§ **Aim of the exercise**
Lines from the records below that contain the word "ਆਤਮਘ" are to be copied out.

#### Extracted data ####

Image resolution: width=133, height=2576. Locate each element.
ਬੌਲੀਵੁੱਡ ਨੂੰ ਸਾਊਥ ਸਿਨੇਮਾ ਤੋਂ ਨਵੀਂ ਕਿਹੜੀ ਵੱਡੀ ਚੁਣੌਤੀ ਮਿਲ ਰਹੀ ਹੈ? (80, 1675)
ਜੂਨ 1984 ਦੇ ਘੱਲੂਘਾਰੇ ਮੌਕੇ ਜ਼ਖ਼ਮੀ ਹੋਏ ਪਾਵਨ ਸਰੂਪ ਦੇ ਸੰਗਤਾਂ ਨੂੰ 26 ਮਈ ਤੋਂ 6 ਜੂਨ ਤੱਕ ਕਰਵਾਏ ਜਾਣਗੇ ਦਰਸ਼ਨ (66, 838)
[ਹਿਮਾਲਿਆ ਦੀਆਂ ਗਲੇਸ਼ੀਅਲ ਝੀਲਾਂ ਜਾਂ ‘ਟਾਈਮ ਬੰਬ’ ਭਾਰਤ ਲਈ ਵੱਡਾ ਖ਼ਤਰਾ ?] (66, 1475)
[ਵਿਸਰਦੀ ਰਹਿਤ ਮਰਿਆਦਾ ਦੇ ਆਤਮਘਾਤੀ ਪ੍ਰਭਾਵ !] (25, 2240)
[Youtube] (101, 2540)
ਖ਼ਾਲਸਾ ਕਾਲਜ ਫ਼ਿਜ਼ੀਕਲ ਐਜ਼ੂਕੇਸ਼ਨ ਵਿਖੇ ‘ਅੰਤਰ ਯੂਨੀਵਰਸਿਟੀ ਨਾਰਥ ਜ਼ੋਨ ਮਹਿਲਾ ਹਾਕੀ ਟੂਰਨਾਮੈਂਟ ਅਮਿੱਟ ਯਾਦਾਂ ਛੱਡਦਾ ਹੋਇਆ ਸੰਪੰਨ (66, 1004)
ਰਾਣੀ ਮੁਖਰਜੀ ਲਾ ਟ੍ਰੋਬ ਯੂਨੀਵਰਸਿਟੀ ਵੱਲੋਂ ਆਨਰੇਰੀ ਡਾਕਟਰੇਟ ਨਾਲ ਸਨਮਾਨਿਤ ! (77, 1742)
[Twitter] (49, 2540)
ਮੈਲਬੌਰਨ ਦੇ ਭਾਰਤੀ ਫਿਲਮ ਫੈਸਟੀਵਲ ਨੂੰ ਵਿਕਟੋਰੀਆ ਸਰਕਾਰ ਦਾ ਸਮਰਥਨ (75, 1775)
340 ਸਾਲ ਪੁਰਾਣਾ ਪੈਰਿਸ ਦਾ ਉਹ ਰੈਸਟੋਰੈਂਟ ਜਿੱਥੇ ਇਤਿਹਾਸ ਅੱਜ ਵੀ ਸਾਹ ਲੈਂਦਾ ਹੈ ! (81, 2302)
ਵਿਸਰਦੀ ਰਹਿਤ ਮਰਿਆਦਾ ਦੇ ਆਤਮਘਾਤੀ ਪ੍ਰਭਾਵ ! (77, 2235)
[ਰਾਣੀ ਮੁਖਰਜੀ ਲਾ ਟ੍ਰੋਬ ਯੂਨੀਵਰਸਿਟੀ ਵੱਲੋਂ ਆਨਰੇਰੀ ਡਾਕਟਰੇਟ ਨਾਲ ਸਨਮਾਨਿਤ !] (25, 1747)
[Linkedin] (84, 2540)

####

§ **Worked solution**
[ਵਿਸਰਦੀ ਰਹਿਤ ਮਰਿਆਦਾ ਦੇ ਆਤਮਘਾਤੀ ਪ੍ਰਭਾਵ !] (25, 2240)
ਵਿਸਰਦੀ ਰਹਿਤ ਮਰਿਆਦਾ ਦੇ ਆਤਮਘਾਤੀ ਪ੍ਰਭਾਵ ! (77, 2235)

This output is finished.